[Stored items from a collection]
Begin
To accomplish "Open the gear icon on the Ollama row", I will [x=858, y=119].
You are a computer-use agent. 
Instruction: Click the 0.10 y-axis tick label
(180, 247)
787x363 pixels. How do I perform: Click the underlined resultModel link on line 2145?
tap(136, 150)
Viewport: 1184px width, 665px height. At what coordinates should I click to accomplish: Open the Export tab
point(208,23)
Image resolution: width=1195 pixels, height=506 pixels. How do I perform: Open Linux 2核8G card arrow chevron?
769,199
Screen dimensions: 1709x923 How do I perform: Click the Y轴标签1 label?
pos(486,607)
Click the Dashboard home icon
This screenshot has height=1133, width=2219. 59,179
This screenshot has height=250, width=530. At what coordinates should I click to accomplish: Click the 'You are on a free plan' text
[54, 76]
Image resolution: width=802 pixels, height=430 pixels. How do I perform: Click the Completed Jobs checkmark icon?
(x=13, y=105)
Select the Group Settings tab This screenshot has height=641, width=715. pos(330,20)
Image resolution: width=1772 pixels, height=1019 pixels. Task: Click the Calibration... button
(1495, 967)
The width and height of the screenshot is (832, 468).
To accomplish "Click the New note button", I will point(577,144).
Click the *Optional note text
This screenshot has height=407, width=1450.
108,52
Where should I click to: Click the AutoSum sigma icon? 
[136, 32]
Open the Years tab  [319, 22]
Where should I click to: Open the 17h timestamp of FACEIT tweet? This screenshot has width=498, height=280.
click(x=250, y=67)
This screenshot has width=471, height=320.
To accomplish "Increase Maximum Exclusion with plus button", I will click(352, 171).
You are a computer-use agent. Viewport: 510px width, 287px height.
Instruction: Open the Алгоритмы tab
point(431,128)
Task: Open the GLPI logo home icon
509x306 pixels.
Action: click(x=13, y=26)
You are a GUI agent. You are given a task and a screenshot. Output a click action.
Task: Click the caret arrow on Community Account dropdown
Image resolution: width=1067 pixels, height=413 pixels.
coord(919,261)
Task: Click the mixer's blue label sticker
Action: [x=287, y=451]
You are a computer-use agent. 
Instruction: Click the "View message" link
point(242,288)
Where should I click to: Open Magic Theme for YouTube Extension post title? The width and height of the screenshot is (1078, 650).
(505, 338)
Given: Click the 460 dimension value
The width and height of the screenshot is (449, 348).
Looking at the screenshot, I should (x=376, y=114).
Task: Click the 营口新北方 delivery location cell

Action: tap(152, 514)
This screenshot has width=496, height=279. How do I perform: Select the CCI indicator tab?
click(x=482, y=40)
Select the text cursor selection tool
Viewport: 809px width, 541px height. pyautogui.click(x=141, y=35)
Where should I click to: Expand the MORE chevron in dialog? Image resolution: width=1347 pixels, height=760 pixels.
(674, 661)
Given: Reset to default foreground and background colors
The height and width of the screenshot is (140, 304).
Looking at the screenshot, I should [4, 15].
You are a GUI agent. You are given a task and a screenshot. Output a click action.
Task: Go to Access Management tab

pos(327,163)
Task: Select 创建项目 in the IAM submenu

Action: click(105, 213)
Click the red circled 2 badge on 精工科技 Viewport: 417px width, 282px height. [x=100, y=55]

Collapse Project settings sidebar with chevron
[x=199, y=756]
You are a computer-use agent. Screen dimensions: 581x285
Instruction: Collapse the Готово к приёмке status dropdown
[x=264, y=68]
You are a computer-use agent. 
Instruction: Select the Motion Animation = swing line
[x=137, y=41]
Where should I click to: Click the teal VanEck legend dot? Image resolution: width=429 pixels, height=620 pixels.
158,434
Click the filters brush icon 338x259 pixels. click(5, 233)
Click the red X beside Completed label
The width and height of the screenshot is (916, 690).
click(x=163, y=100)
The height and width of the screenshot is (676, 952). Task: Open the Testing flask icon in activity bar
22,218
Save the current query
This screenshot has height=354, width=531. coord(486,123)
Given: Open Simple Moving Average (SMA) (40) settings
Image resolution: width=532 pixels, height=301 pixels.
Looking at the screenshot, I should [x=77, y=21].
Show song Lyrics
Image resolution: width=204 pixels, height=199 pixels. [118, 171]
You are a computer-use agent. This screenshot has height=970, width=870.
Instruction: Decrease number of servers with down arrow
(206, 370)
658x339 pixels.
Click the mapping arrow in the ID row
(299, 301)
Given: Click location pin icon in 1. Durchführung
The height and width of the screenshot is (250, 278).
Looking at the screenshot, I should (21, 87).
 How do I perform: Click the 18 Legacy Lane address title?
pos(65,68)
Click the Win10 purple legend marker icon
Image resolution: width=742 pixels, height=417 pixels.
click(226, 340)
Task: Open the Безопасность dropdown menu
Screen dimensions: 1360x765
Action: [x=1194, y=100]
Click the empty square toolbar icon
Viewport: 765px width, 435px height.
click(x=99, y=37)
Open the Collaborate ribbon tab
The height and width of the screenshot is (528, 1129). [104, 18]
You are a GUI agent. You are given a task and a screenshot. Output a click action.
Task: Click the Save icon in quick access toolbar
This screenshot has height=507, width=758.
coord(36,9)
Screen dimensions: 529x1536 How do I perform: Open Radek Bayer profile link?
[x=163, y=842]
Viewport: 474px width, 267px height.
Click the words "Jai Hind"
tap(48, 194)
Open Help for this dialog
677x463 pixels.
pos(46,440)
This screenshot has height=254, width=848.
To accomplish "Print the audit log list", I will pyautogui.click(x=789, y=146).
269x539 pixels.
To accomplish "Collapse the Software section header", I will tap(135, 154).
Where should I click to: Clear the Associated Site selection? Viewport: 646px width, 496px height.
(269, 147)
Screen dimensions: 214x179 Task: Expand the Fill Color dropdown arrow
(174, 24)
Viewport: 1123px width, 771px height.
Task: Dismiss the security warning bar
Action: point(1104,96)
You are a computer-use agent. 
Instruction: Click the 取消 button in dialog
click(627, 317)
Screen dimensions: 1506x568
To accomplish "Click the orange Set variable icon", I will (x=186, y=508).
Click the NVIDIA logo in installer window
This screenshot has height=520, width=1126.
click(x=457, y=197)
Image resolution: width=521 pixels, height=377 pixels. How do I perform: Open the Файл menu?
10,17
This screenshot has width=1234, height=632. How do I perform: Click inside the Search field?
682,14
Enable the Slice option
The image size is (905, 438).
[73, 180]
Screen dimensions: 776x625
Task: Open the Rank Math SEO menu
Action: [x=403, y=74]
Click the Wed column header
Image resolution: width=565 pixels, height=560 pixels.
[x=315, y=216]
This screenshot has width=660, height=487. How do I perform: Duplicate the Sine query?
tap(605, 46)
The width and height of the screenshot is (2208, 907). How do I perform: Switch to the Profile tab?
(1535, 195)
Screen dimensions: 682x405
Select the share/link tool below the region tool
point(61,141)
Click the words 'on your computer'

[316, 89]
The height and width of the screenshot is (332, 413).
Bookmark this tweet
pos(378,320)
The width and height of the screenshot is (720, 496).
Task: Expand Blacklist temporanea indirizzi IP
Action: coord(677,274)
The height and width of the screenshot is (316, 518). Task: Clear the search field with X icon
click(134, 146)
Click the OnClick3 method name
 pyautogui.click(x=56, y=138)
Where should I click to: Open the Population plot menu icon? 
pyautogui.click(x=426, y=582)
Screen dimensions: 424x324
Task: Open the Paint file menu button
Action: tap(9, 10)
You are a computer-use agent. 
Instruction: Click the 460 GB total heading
End
> _Instructions to follow_:
Return the lines between the line holding "Task: Select 创建项目 in the IAM submenu" and the line holding "This screenshot has height=354, width=531.", inclusive, exactly as they appear.

> _Result for this task_:
Task: Select 创建项目 in the IAM submenu

Action: click(105, 213)
Click the red circled 2 badge on 精工科技 Viewport: 417px width, 282px height. [x=100, y=55]

Collapse Project settings sidebar with chevron
[x=199, y=756]
You are a computer-use agent. Screen dimensions: 581x285
Instruction: Collapse the Готово к приёмке status dropdown
[x=264, y=68]
You are a computer-use agent. 
Instruction: Select the Motion Animation = swing line
[x=137, y=41]
Where should I click to: Click the teal VanEck legend dot? Image resolution: width=429 pixels, height=620 pixels.
158,434
Click the filters brush icon 338x259 pixels. click(5, 233)
Click the red X beside Completed label
The width and height of the screenshot is (916, 690).
click(x=163, y=100)
The height and width of the screenshot is (676, 952). Task: Open the Testing flask icon in activity bar
22,218
Save the current query
This screenshot has height=354, width=531. coord(486,123)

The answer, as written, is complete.